# EXERCISE PROMPT
Scan the data below for the string "named". Copy every line where it appears.

________

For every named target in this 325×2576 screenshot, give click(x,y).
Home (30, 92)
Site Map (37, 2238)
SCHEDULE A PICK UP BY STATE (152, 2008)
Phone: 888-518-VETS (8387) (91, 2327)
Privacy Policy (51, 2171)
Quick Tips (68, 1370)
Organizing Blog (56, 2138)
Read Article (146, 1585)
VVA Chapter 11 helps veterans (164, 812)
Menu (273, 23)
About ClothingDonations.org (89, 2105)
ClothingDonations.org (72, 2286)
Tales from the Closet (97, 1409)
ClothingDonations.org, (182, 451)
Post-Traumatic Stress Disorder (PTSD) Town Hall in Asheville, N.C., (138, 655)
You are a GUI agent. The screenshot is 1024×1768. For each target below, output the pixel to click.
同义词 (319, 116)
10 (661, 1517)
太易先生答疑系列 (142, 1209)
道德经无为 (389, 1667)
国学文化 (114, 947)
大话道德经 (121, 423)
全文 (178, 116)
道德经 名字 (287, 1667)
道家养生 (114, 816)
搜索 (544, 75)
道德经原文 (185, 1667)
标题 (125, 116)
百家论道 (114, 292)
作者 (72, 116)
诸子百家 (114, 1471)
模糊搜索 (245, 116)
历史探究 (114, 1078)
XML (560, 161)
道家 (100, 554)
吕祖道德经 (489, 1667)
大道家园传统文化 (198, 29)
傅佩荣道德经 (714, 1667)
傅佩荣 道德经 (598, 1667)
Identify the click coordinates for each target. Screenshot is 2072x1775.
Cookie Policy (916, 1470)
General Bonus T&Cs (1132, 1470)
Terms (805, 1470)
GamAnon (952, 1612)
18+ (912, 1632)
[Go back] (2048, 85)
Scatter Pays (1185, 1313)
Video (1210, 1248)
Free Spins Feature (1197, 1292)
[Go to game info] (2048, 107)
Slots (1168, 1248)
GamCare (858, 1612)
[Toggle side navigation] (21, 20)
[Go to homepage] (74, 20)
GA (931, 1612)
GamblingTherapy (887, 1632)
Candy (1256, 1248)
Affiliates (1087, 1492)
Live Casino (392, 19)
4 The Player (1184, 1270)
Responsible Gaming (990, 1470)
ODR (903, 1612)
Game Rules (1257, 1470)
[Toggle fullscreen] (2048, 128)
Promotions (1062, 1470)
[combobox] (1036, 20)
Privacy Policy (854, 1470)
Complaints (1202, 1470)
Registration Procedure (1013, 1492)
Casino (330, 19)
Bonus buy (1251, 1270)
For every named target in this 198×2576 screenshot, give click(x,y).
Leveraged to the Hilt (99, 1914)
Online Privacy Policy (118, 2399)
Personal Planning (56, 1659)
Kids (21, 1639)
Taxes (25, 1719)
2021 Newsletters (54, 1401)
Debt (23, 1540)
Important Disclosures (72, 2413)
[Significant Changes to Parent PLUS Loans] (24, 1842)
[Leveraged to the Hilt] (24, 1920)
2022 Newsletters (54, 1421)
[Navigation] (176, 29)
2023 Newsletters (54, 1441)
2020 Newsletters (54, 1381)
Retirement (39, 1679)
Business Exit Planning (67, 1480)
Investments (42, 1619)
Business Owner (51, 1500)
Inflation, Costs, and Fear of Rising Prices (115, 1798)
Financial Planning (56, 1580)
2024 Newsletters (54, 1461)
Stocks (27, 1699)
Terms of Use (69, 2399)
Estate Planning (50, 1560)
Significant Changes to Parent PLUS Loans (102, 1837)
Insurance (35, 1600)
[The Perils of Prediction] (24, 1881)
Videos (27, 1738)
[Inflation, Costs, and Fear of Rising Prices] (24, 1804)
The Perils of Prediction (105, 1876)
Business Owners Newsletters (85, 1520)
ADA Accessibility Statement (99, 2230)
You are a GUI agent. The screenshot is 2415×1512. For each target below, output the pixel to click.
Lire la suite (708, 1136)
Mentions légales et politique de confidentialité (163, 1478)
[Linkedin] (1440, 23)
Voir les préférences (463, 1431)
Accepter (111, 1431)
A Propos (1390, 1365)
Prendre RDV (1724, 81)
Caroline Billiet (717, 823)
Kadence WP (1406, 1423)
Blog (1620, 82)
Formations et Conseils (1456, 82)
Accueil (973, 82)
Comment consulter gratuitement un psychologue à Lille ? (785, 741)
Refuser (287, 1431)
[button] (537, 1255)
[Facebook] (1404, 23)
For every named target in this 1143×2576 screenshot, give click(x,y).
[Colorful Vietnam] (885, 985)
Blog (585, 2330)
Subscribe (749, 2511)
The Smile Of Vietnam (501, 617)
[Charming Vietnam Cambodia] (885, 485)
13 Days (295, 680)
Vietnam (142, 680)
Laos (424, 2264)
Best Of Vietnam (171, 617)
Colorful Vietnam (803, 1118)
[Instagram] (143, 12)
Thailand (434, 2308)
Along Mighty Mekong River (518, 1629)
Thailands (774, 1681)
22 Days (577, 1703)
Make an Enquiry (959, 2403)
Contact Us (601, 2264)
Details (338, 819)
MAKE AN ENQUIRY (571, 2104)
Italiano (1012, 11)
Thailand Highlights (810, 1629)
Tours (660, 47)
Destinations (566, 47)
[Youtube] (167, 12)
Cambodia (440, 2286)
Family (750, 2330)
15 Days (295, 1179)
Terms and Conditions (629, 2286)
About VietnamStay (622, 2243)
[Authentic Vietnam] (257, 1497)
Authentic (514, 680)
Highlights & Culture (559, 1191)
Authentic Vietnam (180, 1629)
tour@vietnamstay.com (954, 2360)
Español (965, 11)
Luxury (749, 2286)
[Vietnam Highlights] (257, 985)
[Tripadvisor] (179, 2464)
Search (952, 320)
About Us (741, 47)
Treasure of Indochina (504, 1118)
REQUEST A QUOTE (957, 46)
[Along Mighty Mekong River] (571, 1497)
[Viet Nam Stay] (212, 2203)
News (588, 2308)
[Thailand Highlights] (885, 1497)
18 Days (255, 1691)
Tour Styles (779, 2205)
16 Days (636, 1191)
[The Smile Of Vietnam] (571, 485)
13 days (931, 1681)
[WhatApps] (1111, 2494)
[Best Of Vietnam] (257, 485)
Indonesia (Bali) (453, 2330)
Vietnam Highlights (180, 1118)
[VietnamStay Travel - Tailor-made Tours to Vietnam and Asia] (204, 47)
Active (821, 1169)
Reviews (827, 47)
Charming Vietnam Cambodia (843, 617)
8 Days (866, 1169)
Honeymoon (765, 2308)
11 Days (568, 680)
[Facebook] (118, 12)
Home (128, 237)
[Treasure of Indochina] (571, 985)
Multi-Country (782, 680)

________

# ANSWER
For every named target in this 325×2576 screenshot, give click(x,y).
For every named target in this 198×2576 screenshot, give click(x,y).
For every named target in this 1143×2576 screenshot, give click(x,y).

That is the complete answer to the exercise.